Living abroad affects your brain in weird ways. You can’t help but change your view on the world, especially if you live somewhere for over a decade. A decade is an extremely long time. Think of your whole time at secondary school, plus a bit more, that’s how long I have been in Seville, and that’s why things I once cared about, have slowly started to lose their importance.
Settling here was a nightmare at first. I’d been travelling and teaching English round the world and stopping in one city was like going from living in a beach house with the sea in front to waking up in a box flat overlooking someone else’s washing line.
I struggled for a couple of years before I felt integrated in society and happy with my long term decision to stay in Seville. These days I’m quite settled here. Seville is a lovely part of the world, I have a wonderful wife, and two great, exhausting kids. My brain, priorities, and way of life have changed immensely since living in the UK. Here are a few things that I just don’t give a damn about anymore.
How many pints I drink a week
I rarely drink pints now. The other day I was chatting to a friend at work, telling her I buy 6 small bottles of beer and make it last over the weekend. She was shocked.
When I worked in London, I’d easily drink over ten pints of beer from Thursday to Sunday night. I guess it’s partly my age (37), but in Seville I’m just not that fussed about pints anymore, both the cost, and the damage it does to my brain and body. I’d much rather have a decent bottle of red wine, of which, luckily, in Spain there are so many to choose from.
Saying that, when I’m home, the first thing I’ll do is go for a pint with my Dad (and probably a kebab on the way home).
The latest travel disruption on the tube
That nervy feeling of checking the travel information in the mornings before leaving the house has long gone. Worrying about getting an ear full at work because of the train strike and delays, or if someone decided they were going to throw themselves on the tube track, just doesn’t enter my head anymore.
There are other issues with getting about, like whether the metro will be so busy I won’t be able to get my bike out at my stop in the mornings, but I can count the number of times there has been a problem with the line on my left hand.
Once I got to the metro and there was a massive failure, so instead I cycled to the centre. It took ten minutes longer and I arrived to class like a sweaty freak, but it wasn’t the end of the day.
How cold it is going to be in the mornings (or ever)
I wore gloves twice this year, and I had to take them off after about ten minutes because I was sweating.

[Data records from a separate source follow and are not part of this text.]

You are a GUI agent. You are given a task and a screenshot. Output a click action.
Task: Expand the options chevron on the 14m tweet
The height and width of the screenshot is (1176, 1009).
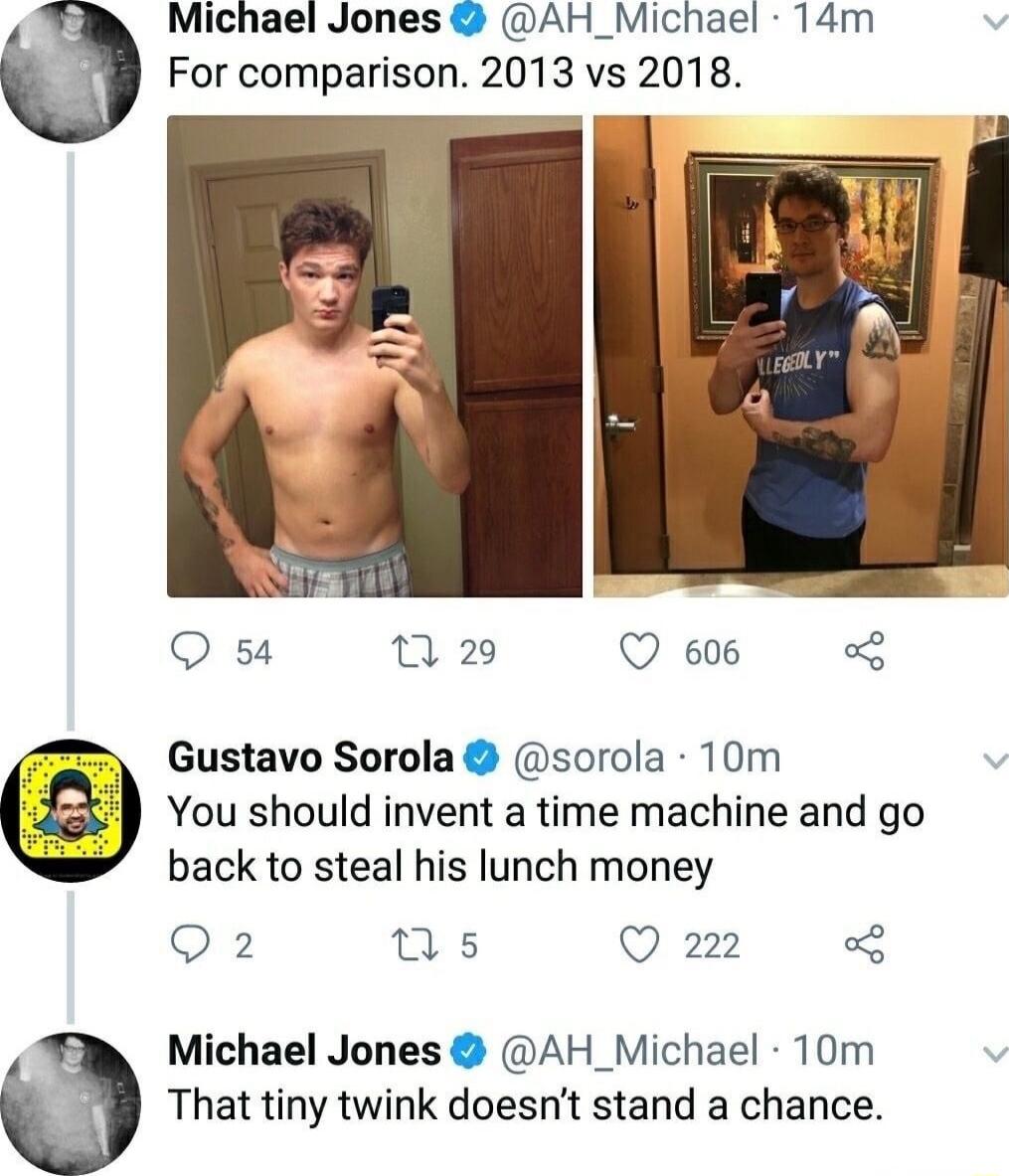[x=995, y=23]
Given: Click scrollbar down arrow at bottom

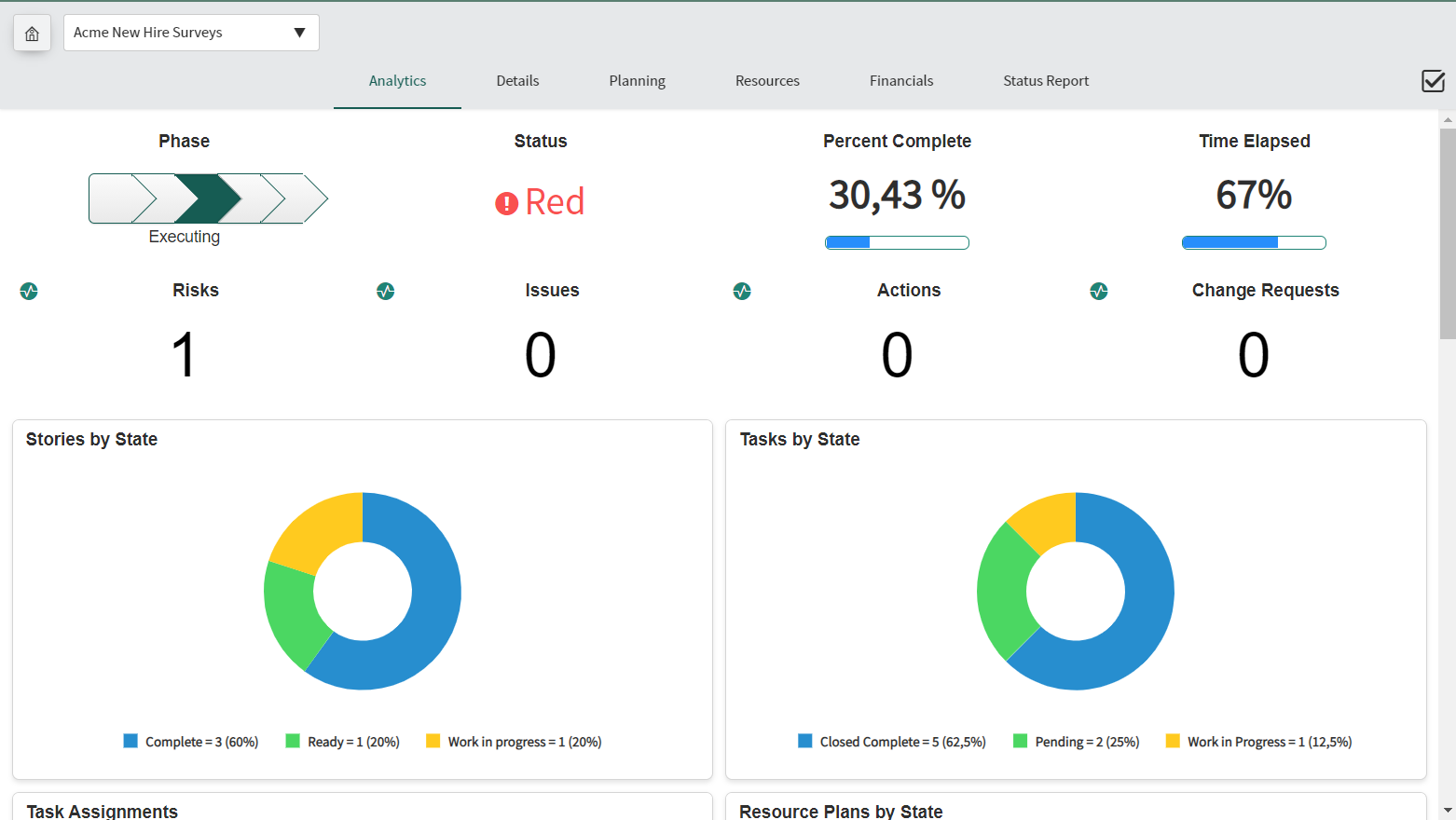Looking at the screenshot, I should [x=1447, y=811].
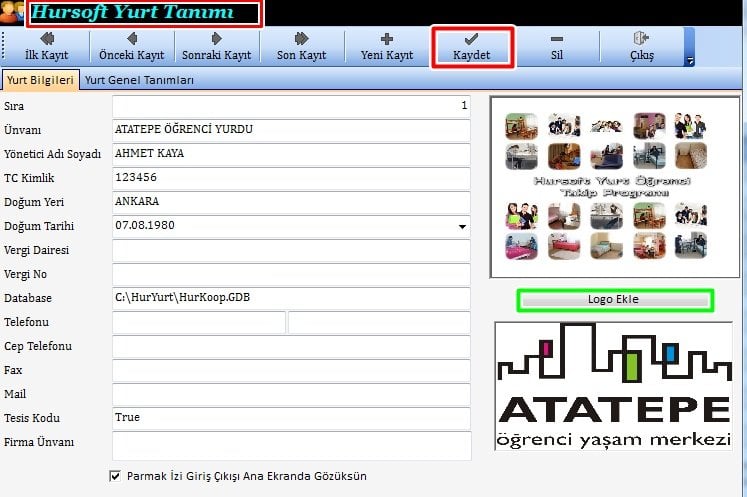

I have two jackets: one thick brown one, and a thinner green one. I used the brown one twice this year, and yet again, I was sweating. Unfortunately I sweat a lot, especially in Seville.
The only time I really feel cold here is when I get into a cold bed during January. That’s the coldest part of my year (unless we go home for Christmas), but luckily it’s only for a couple of weeks. A lot of people I know have electric blankets to battle this disastrous cold problem, but I’m too manly to do that (I have a hot water bottle though, and it’s got a pink cover)

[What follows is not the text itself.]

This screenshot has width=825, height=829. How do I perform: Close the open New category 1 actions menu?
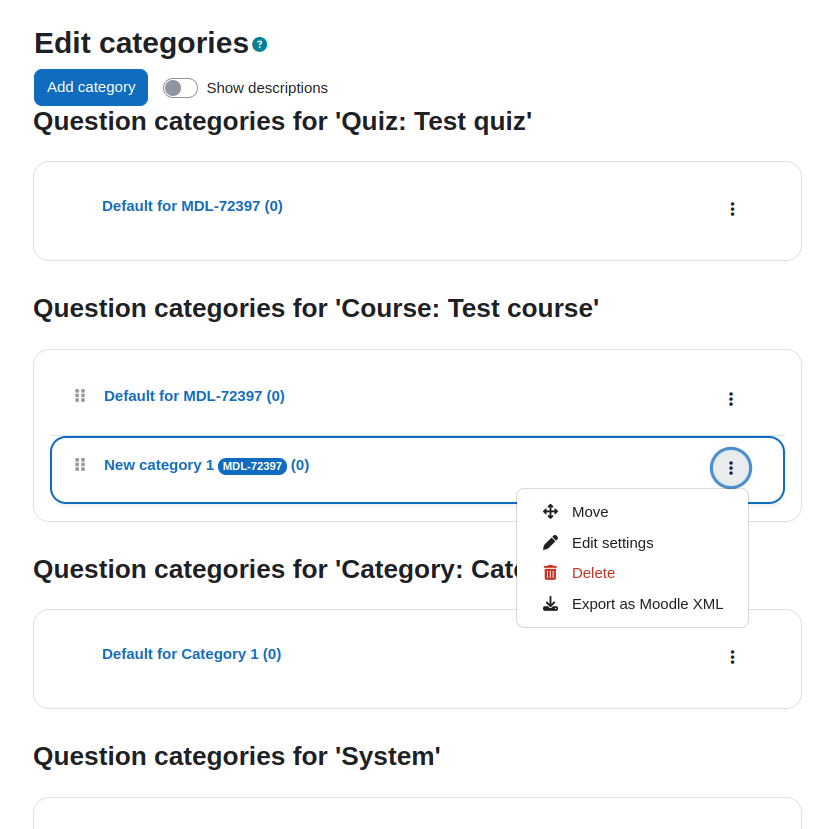731,468
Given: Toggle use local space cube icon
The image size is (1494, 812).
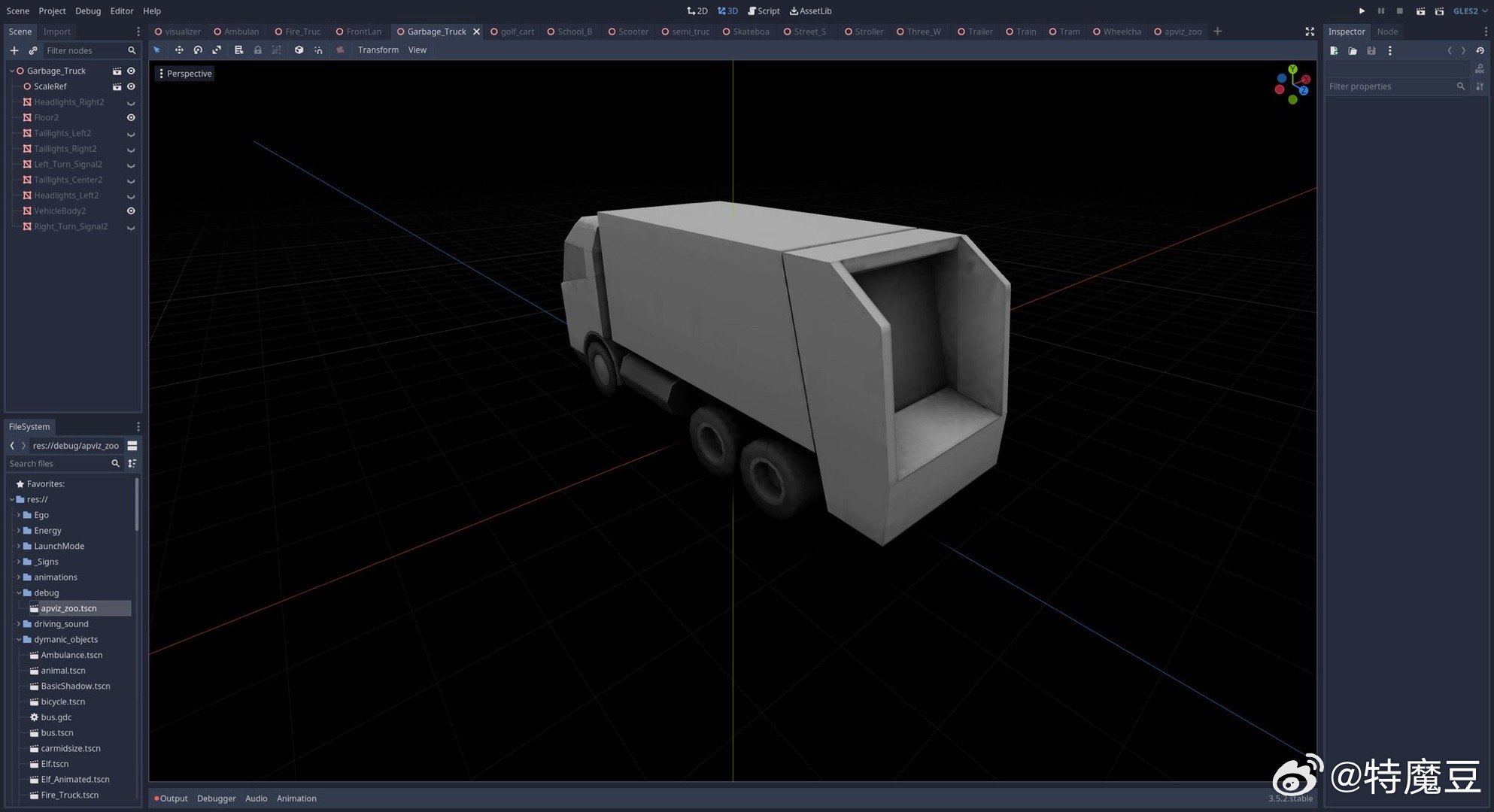Looking at the screenshot, I should tap(299, 50).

Which sandwich to have for lunch
Prawn and mayonnaise, tune melt, or chicken supreme? Choosing which sandwich to have on my lunch breaks was often a taxing decision. I’d normally spend half my morning at work trying to decide which one to have.
Since living in Sevilla, those finely made meals of bread on bread with something in the middle rarely get to my lips. The only time I have a sandwich is when there is nothing else to eat in my house, or if I have to eat at work for some strange reason. Sandwiches are actually banned in most parks, you’re just not allowed to eat them; the park inspectors will escort you out and send you to the nearest tapas bar.
Where I am going to live next
Okay this wasn’t the case until we bought a place two years ago, but that constant nagging feeling of making the decision where to live was a real drag at times. Now I don’t give a damn about new properties. I can go visit a town or city in Spain and not suddenly start wondering what it would be like to live there.
I used to have a reoccurring nightmare of finding the right place to live, and not just the flat, but the country, and city. I lived in Ecuador, Brazil, Australia, and Thailand, but in the end chose Spain (or rather it, or my wife, chose me).
Now I spend more time worrying about how I’m going to improve our house, and how long it takes to clean (especially the patio after a freak sand storm from the Sahara) rather than where to live. It’s such a relief not having to worry about that anymore.
I’m sure there are a load more things I don’t give a hoot about, but to be fair, they have all been taken over with other, more important, and relevant things to give importance to; like raising two kids, learning a language, and being a father and providing for my family.
What about you? What do you care less about since living abroad?